What is required: An exact copy is needed of the lines in the entries below from the line with "The height and width of the screenshot is (790, 1512)." up to and including the line with "Task: Select the Delay Between Requests field", and of nothing else. Leave the pictures out.

Dataset entries:
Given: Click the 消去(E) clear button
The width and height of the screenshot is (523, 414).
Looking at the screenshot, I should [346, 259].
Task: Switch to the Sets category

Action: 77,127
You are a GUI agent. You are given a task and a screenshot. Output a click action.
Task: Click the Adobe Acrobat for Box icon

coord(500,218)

* * *

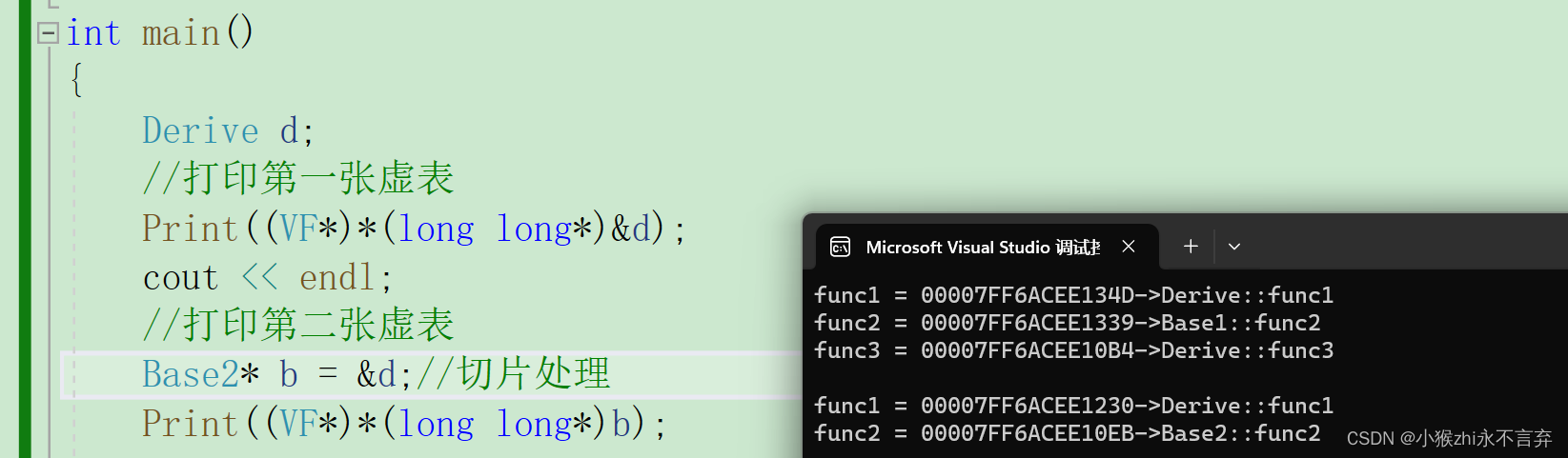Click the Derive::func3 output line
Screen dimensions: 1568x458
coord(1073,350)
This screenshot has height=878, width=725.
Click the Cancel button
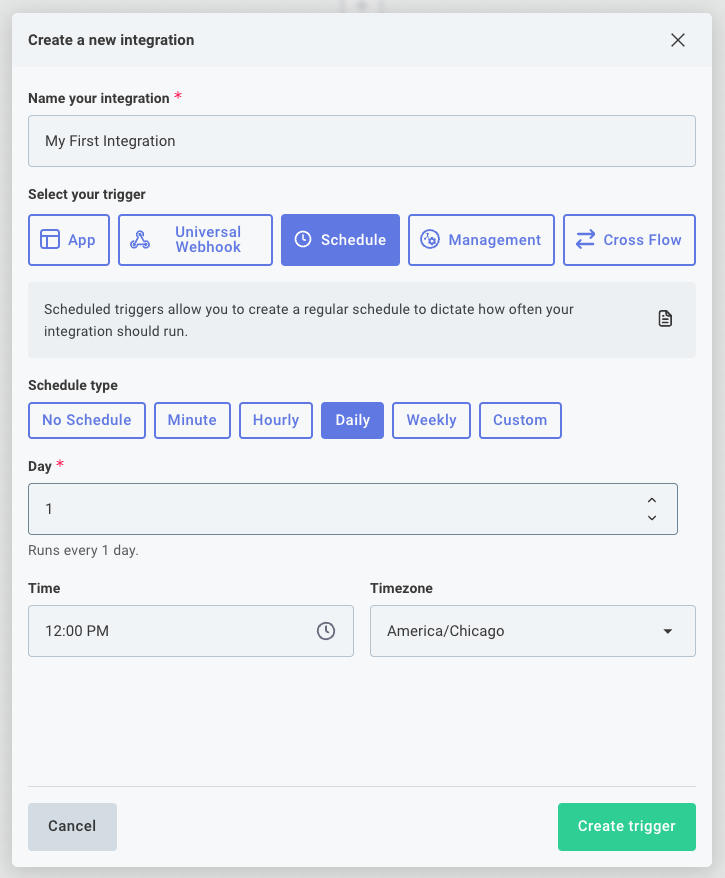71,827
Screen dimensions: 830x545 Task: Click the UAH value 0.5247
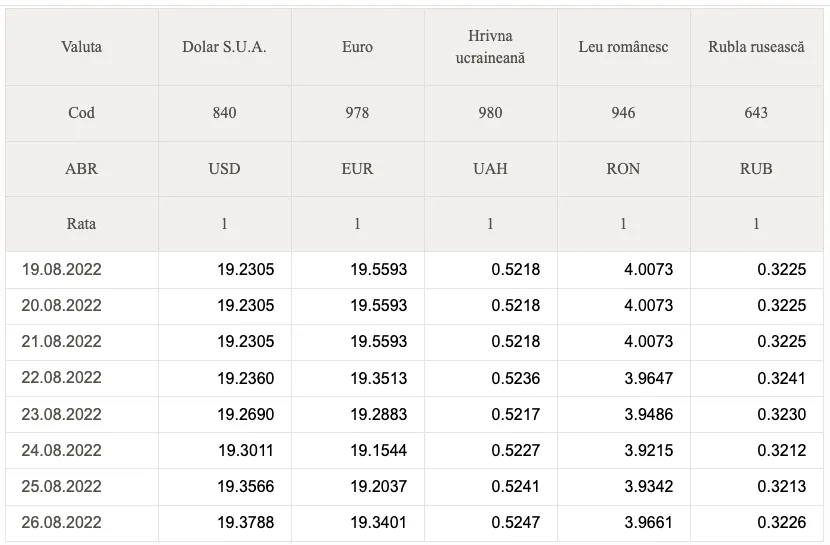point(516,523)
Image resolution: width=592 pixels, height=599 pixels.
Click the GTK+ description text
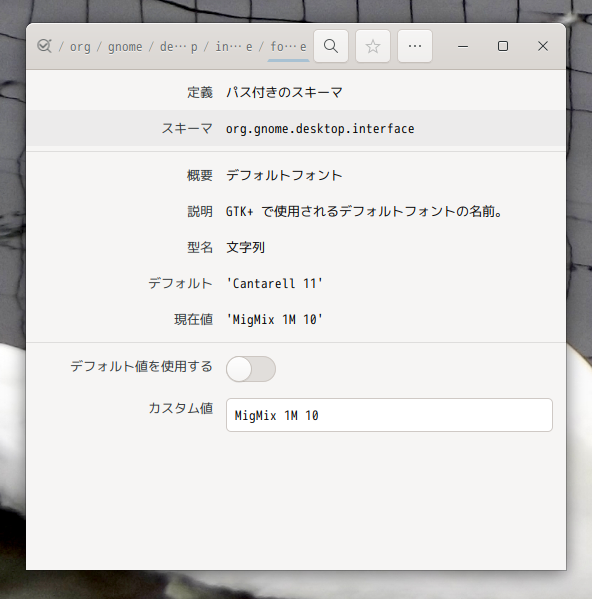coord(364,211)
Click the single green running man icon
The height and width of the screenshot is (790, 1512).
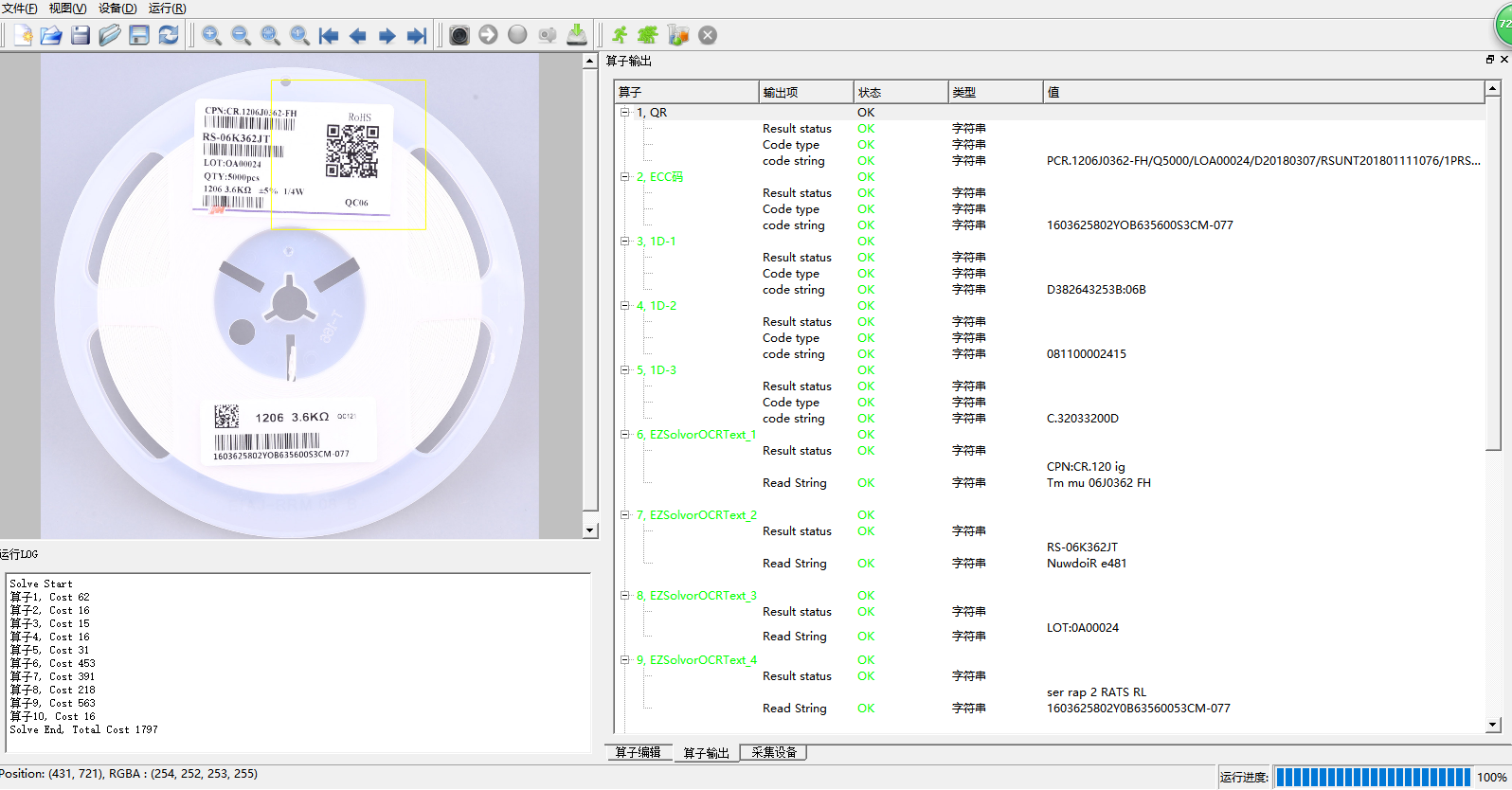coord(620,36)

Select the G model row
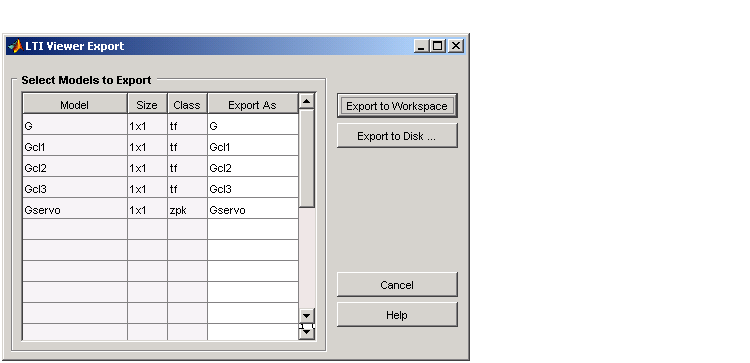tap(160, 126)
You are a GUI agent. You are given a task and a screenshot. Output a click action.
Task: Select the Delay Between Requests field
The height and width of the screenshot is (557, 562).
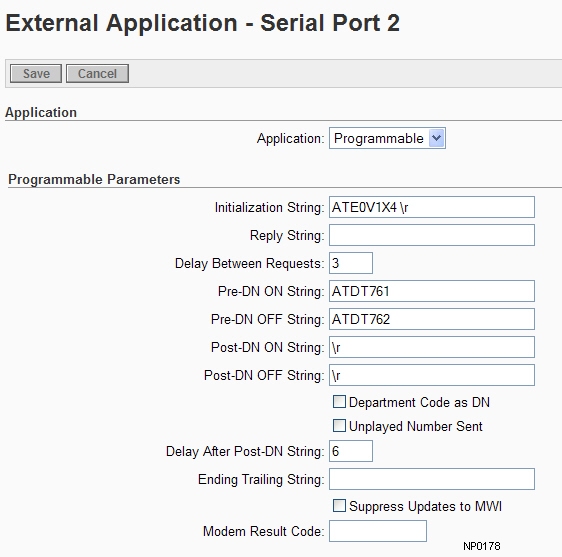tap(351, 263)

...

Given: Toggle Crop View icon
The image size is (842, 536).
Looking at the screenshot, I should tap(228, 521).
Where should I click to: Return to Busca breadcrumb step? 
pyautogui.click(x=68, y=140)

Problem solution:
The height and width of the screenshot is (790, 1512).
coord(620,36)

Select the G model row
tap(160, 126)
You are a GUI agent. You are given a task and a screenshot. Output a click action.
Task: Select the Delay Between Requests field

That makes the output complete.